Pendidikan Anak
Autis
Abstrak
Dewasa ini,
program pendidikan selalu berbenah untuk menjadi pendidikan yang lebih baik.
Setiap individu mempunyai hak mendapatkan pendidikan. Baik dari tempat-tempat
formal sampai non-formal. Baik anak tanpa kebutuhan khusus atau mereka yang
berkebutuhan khusus. Program pendidikan yang dahulunya tidak memiliki banyak
tempat khusus bagi anak berkebutuhan khusus, sekarang banyak ditemukan
tempat-tempat untuk mereka menimba ilmu. Ditambah dengan banyaknya para ahli
dalam bidang tersebut yang dapat membantu mendidik anak berkebutuhan khusus.

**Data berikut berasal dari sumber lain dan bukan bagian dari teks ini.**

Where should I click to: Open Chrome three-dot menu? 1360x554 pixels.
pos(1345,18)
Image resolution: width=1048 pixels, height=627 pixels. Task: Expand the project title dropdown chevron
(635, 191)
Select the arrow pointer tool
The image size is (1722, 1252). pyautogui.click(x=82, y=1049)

Salah satu anak berkebutuhan khusus adalah anak autistik. Penyandang autistik
biasanya pempunyai gangguan pada bahasa, sosial, dan kominikasi. Anak yang
menyandang autistik yang dahulu tidak mempunyai tempat khusus untuk mereka
bersekolah, sekarang telah banyak ditemui yayasan-yayasan atau sekolah khusus
autistik. Sekolah-sekolah yang diprogram khusus untuk anak penyandang autistik
dan di sesuaikan dengan kebutuhan mereka, tanpa memberatkan anak-anak.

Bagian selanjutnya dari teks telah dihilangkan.